> **Problem to solve**
Your answer should consist of the lines in the data below that contain "height".

Dataset entries
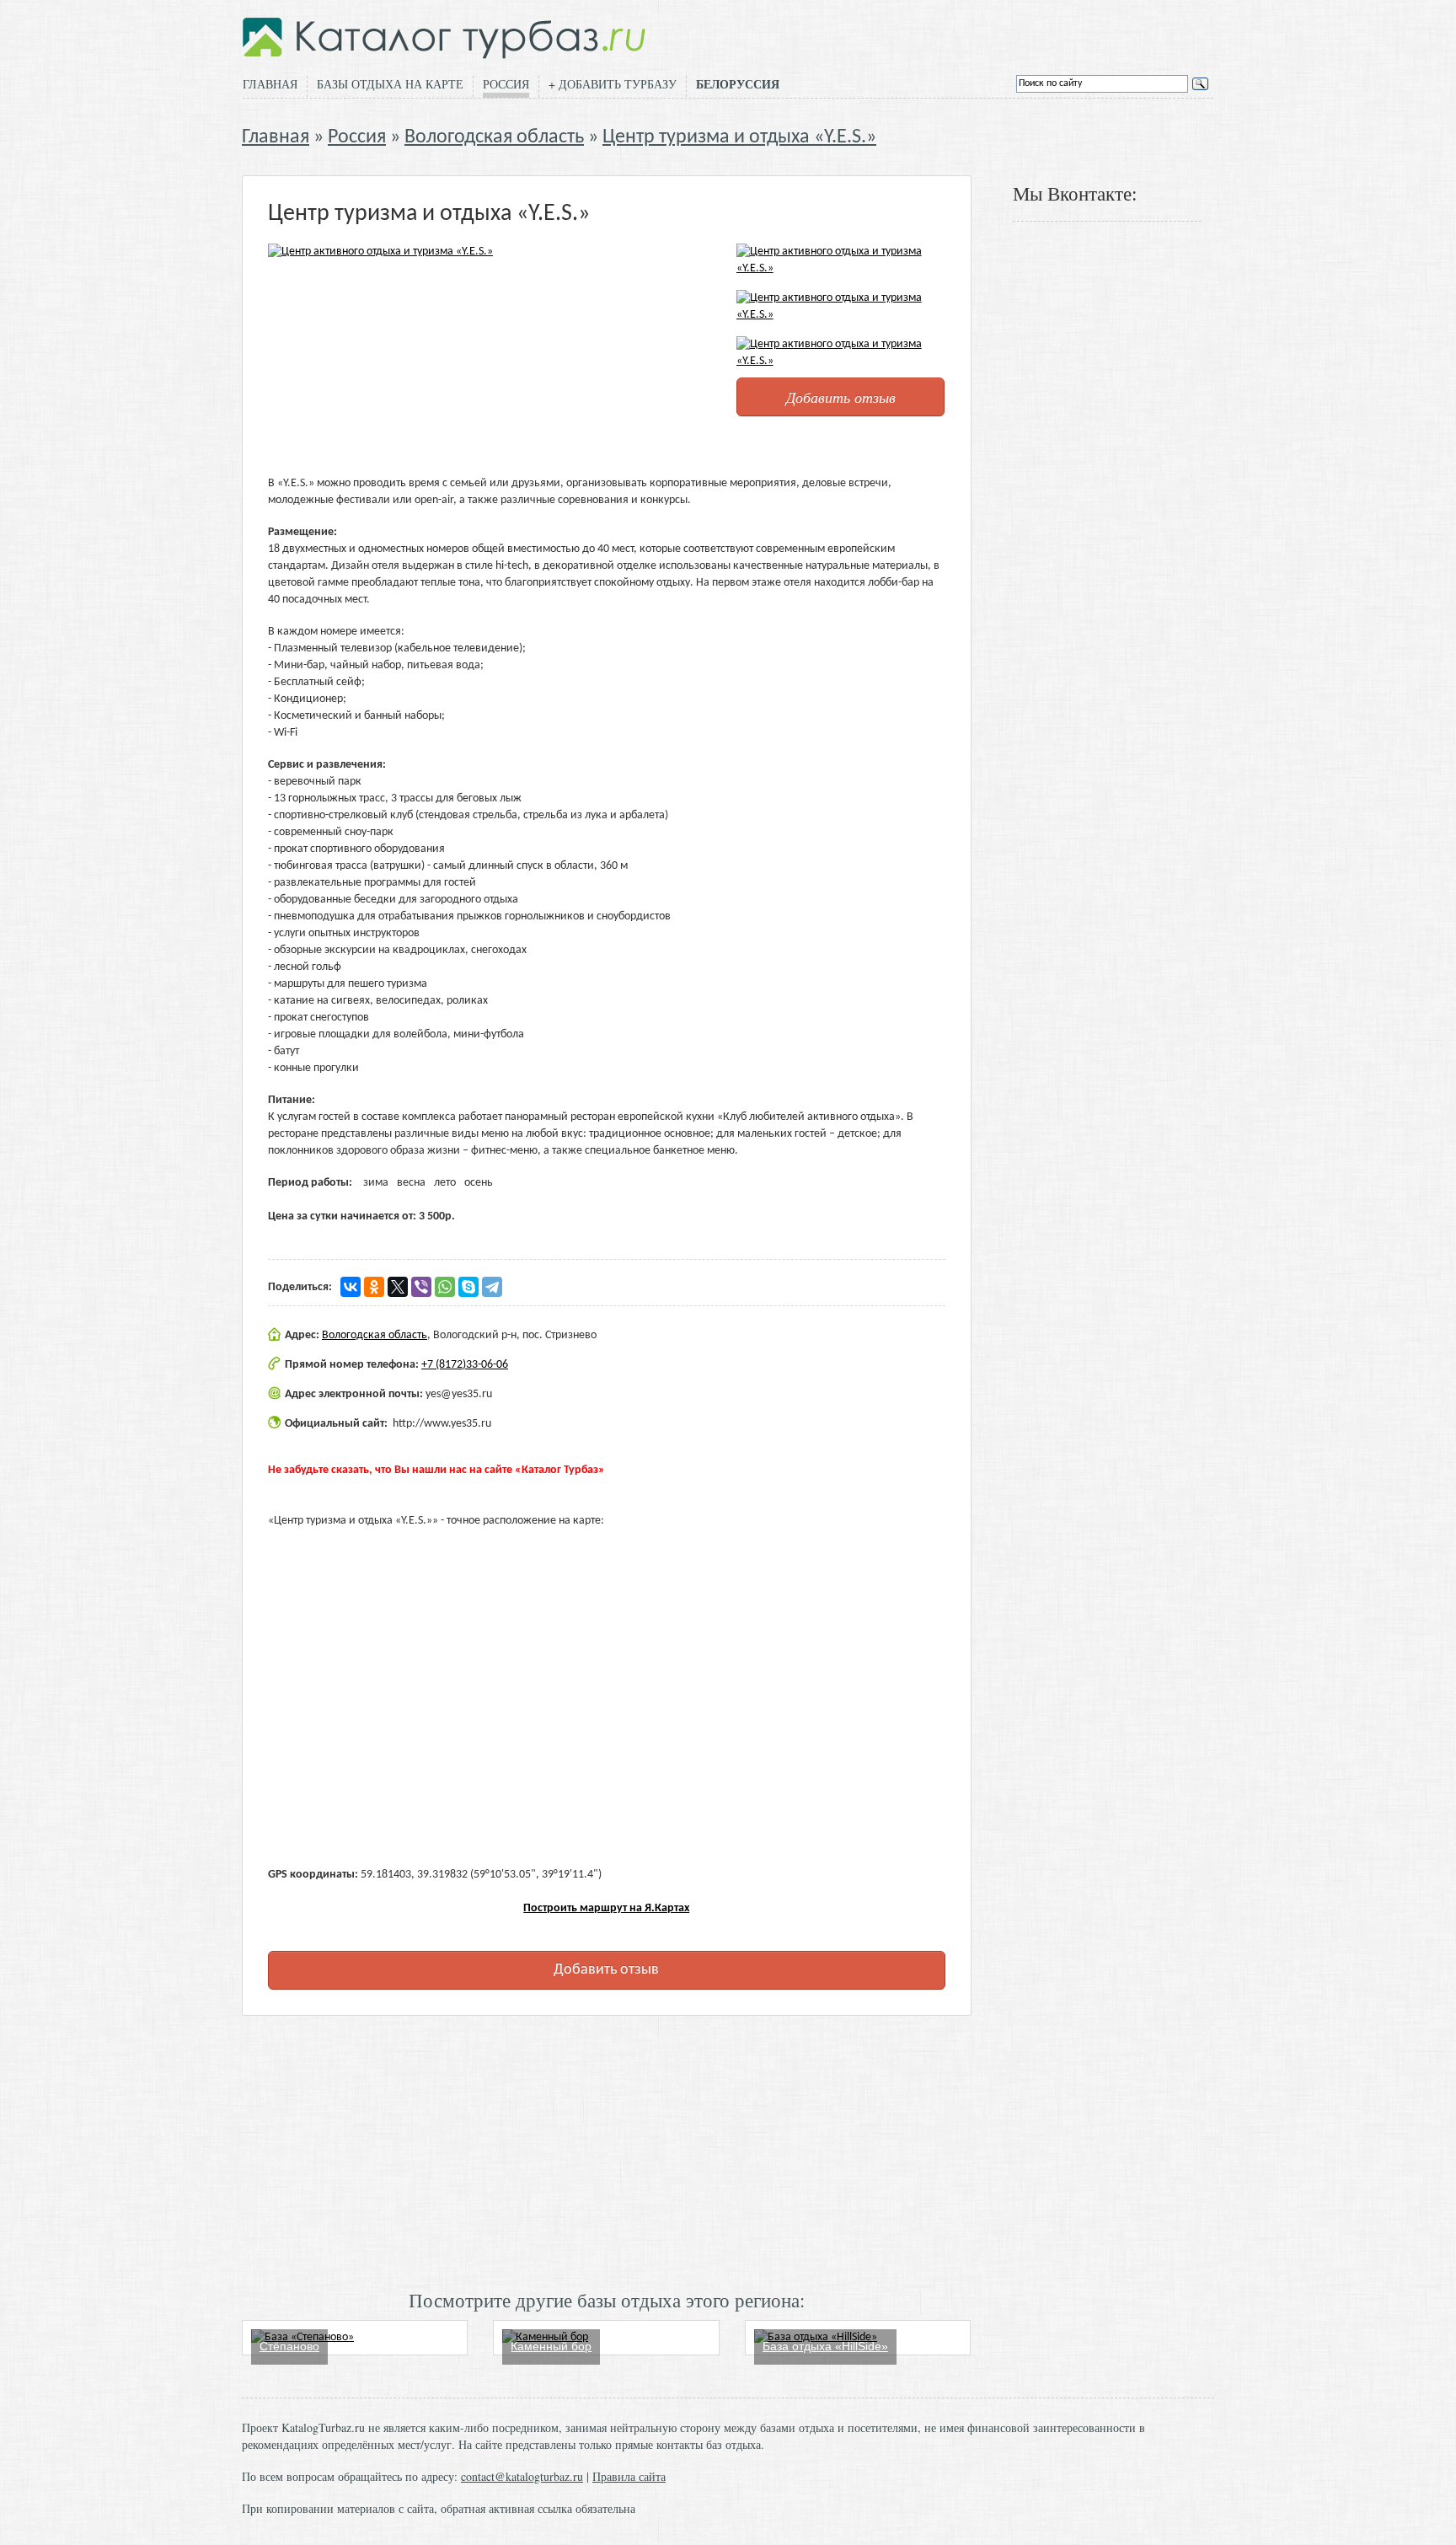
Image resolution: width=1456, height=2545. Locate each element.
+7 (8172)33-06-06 (464, 1364)
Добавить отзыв (841, 397)
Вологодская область (494, 137)
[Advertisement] (607, 2151)
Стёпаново (289, 2346)
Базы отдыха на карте (390, 84)
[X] (398, 1287)
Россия (506, 84)
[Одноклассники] (374, 1287)
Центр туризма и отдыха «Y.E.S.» (739, 137)
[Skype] (468, 1287)
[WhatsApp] (445, 1287)
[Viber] (421, 1287)
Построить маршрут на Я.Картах (606, 1908)
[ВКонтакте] (350, 1287)
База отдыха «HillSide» (825, 2346)
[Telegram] (492, 1287)
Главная (270, 84)
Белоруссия (737, 84)
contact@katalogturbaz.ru (522, 2476)
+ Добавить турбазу (613, 84)
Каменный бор (551, 2346)
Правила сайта (629, 2476)
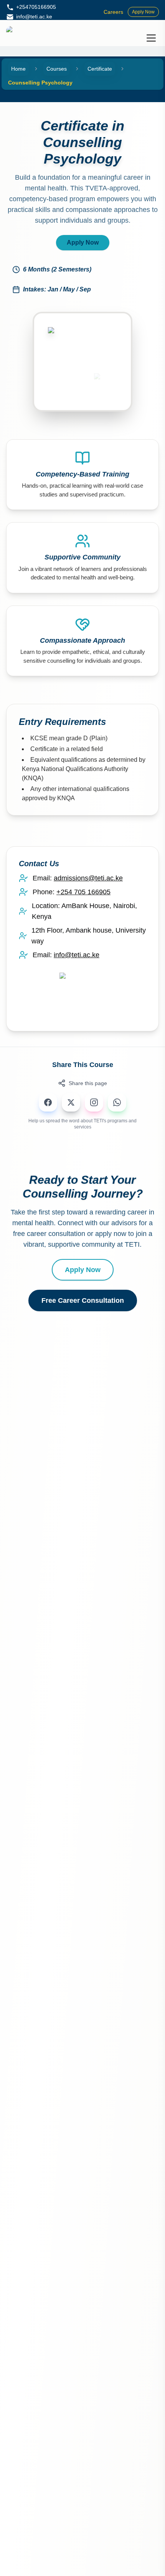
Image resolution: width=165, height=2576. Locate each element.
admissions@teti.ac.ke (88, 878)
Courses (56, 69)
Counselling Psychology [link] (40, 82)
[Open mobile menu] (151, 38)
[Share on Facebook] (48, 1102)
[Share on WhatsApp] (117, 1102)
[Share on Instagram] (94, 1102)
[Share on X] (71, 1102)
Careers (113, 12)
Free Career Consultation (82, 1300)
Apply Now (143, 12)
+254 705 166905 (83, 892)
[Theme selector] (133, 38)
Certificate (99, 69)
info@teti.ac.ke (34, 16)
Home (18, 69)
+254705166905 (36, 7)
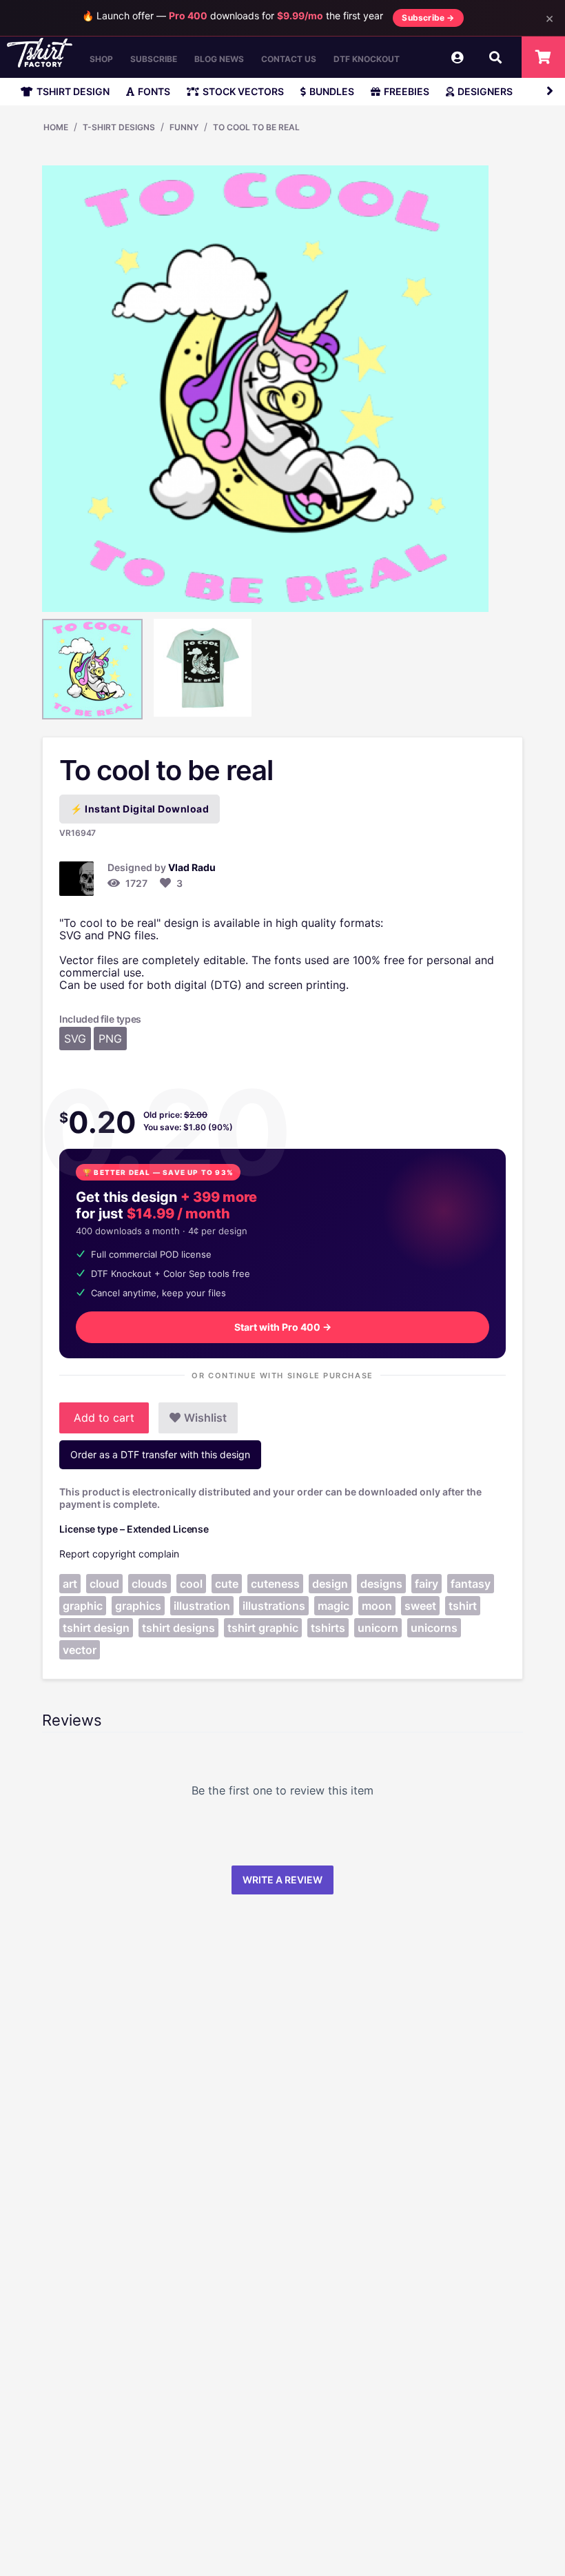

> **Result below**
Image resolution: width=1456, height=2545. Locate each element.
Image resolution: width=165, height=2576. Locate each element.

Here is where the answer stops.